Über den Bronzenen Stier hat sich Wolfgang Schüssel dem Vernehmen nach noch gefreut, über das Silberne Schlachtmesser für Staatskahlschlag vermutlich weniger. Beide Auszeichnungen wurden für die österreichische Steuerpolitik verliehen. Während aber die Europäische Vereinigung der Steuerzahler den Regierungschef mit dem Europäischen Steuerzahlerpreis für die Steuer- und Pensionsreform ehrte, zielte Attac auf das Gegenteil ab und prangerte die "europaweit einmalige steuerliche Bevorzugung von Großunternehmen und Vermögenden bei gleichzeitigen Einschnitten ins Sozialsystem" an.

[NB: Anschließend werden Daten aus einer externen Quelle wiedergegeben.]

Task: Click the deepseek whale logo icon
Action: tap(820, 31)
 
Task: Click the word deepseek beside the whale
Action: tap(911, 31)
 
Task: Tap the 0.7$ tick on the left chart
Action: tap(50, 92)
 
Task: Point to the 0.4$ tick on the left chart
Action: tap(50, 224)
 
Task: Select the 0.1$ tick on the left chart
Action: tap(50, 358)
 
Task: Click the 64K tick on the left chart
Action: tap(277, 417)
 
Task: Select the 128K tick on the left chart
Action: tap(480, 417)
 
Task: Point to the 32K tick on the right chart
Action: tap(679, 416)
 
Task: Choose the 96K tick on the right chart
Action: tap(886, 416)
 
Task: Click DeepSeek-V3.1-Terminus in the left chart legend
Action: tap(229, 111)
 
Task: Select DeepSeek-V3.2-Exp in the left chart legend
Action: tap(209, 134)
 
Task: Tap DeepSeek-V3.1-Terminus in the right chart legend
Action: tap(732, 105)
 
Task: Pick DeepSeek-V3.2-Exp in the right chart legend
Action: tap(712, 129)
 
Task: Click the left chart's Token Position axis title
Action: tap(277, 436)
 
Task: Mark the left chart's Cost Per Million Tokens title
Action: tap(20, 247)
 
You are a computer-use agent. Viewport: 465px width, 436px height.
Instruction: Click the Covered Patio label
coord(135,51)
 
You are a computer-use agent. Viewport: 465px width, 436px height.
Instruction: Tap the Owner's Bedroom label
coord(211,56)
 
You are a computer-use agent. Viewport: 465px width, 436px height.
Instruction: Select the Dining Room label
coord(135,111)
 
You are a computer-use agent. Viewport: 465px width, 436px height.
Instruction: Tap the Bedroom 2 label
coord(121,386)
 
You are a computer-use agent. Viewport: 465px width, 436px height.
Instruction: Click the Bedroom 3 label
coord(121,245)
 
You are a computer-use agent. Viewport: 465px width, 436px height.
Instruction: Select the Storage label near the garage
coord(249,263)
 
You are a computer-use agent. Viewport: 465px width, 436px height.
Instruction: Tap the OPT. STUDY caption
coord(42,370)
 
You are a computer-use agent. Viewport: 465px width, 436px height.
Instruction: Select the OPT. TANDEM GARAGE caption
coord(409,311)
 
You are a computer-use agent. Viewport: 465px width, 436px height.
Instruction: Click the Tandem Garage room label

Mit der Aktion begann nach "Stopp Gats" die zweite große Kampagne von Attac Österreich, die unter dem Motto "Fair Steuern - Der Sozialstaat ist finanzierbar" steht. Während Regierung und Unternehmerschaft über die Sicherung des Wirtschaftsstandortes durch die Senkung der Körperschaftssteuer, die Möglichkeit der Gegenverrechnung ausländischer Verluste in Konzernen durch die Gruppenbesteuerung und die gesenkten Abgaben auf nicht entnommene Unternehmensgewinne jubeln, fordert Attac eine Angleichung der steuerlichen Belastung von Kapitaleinkünften, Unternehmensgewinnen und Vermögen einerseits und von Arbeitseinkünften andererseits. So machten beispielsweise in Österreich im Jahr 2002 Steuern auf Gewinne nur 5,1 Prozent der gesamten Abgabenaufkommens aus, in den EU-15 dagegen seien es 8,9 Prozent. Dank vielfältiger Möglichkeiten der "Steueroptimierung" zahlten viele Unternehmen mit saftigen Gewinnen überhaupt keine oder nur sehr wenig Steuern.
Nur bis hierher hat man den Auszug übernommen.